Chan’s fingers are loose when Wonwoo pries his phone and brush out of both hands. He deposits the brush in one of the bowls—there’s still toner in it—and safely drops his phone into the front pocket of his dress shirt. He continues, “Maybe it’s too cold to visit the beach in winter... but we can go eat at that beachside restaurant. I forget the name. Naengmyeon is a year-round meal. Are you hungry?”
He dares himself to school his expression when he looks at Chan. There’s a long, almost-tense silence that the running faucets fill, a chorus of screaming water, of something rattling in their walls. Given everything, he’d done a good job at bleaching every strand of black from his head. His eyebrows are similar in color, albeit a bit darker. The longer they stare at one another, the redder his nose colors.
Finally, Chan’s voice cracks open on a, “Yeah. I’m.”
“Chan-ah.” This time, Wonwoo’s voice cracks, too. “Your blonde hair looks so pretty with the white and blue. Did you know that?” He waits for Chan to shake his head—a tiny jerk and nothing more. “I wish you could see yourself. Hamdeok has never been prettier. I like it.”
“Hyung—”
“It’s too cold to swim,” Wonwoo says, “but we can put our feet in the water. Go out far enough until it’s at our knees, and I can take a picture of you. Do you wanna do that? Enjoy our vacation together?”

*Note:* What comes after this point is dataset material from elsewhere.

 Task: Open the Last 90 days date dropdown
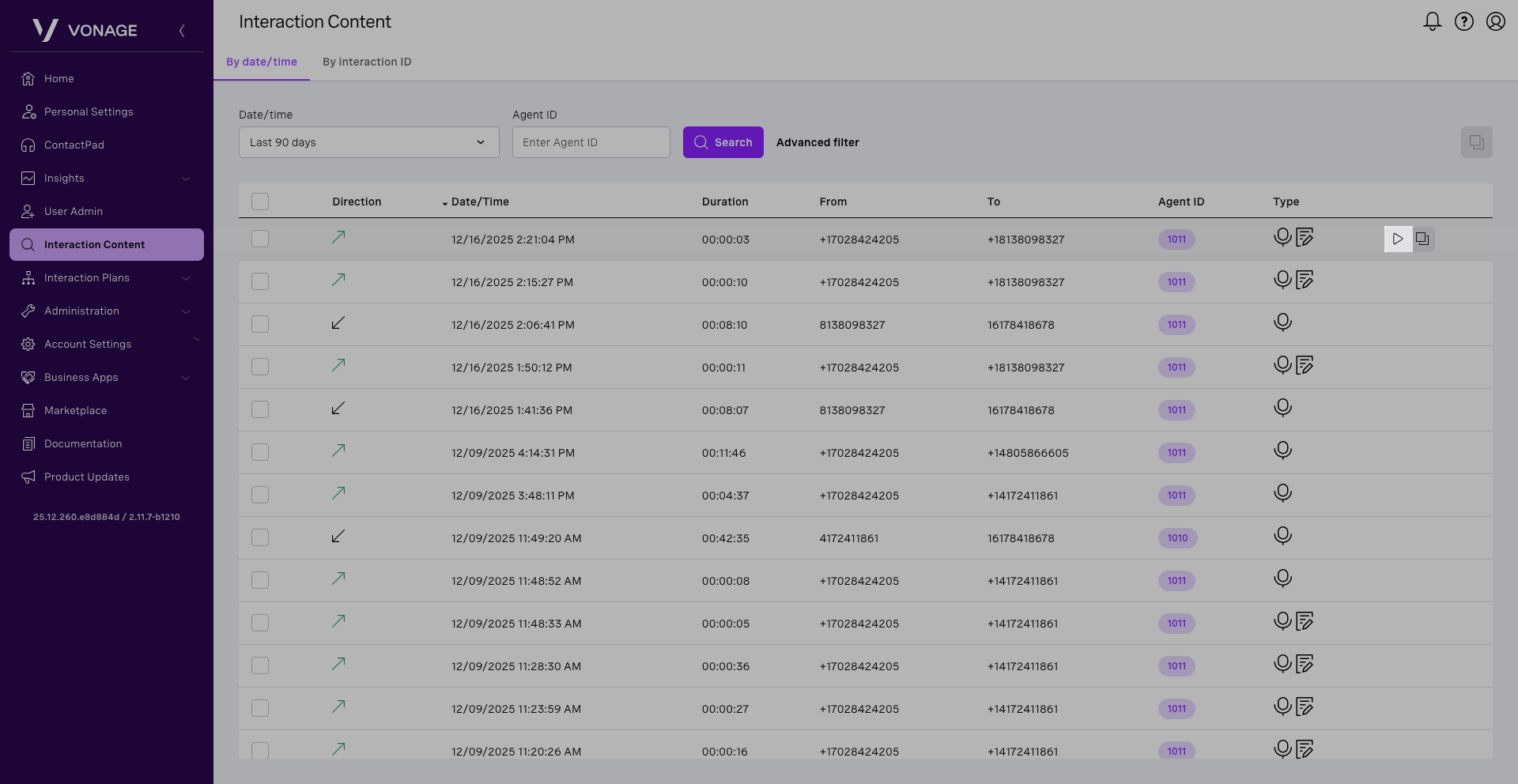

Everywhere is so wet. Wonwoo’s dress pants are heavy with shower water, and Wonwoo can’t tell if Chan is crying or if the rivulets are trailing down from his hairline. There’s an undeniable sob when Chan offers, “I’m sorry,” and Wonwoo only hears it through the noise because he can see the words on Chan’s stress-raw lips. “I didn’t—but—but tomorrow I’ll hear back from—I shouldn’t have dyed—hyung, I didn’t mea—”
“No. No, no.” Wonwoo traces Chan’s broad jaw with his fingertips, across his chin and back up again. Chan goes easily when he cradles his face with both palms and guides him in. The skin of his face is so cold, sharp little hairs already coming in. Hamdeok is cold in February.
Wonwoo presses his mouth to Chan’s eyelids until he closes them. Wonwoo tells him, “No, baby. I don’t know about any of that. We’re at the sea.”